SpaceX’s Starlink mini internet satellites are already disrupting astronomical research, to the annoyance of astronomers. Researchers at a Chilean observatory found their work interrupted for about five minutes when a Starlink satellite train consisting of 60 satellites drifted through the area of sky they were photographing earlier this week. Astronomers are now saying that SpaceX’s plan for mega-constellations of these satellites could greatly hinder scientific research going forward.
Astronomers at the Cerro Tololo Inter-American Observatory (CTIO) in Chile were studying Megallanic Clouds as part of ongoing research into dwarf galaxies around the Milky Way. They were taking long exposures of the night sky using the DECam instrument, a high-performance, wide-field imager on the CTIO Blanco 4-meter telescope. Researchers say the train of satellites affected a significant portion of their photographs in the form of long white streaks across the images. Some of them had as much as 15 percent of the image distorted.
These satellite trains and their associated mega-constellations will soon become a regular fixture in the night sky. The Starlink satellites associated with this incident were launched into orbit on November 11 and SpaceX has already received approval from the U.S. Federal Communications Commission (FCC) to launch up to 12,000. In October, the company asked the FCC for permission to launch an additional 30,000 satellites by the mid-2020s.
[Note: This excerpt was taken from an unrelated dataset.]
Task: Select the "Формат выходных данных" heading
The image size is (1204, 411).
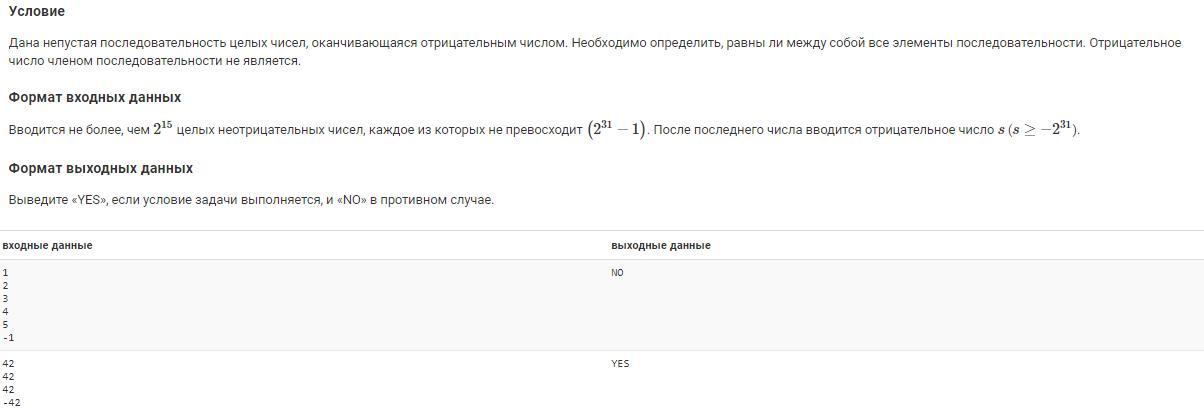Action: [100, 168]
The U.S. American Astronomical Society has issued a warning saying mega-constellations could be a threat to scientific observations of space. It calls for regulators, satellite providers, and astronomers to have a discussion to determine the best ways to minimize the satellites impacts to astronomy. SpaceX has already offered to tint the base of Starlink satellites black to reduce their brightness, but experts aren’t convinced that is a viable solution.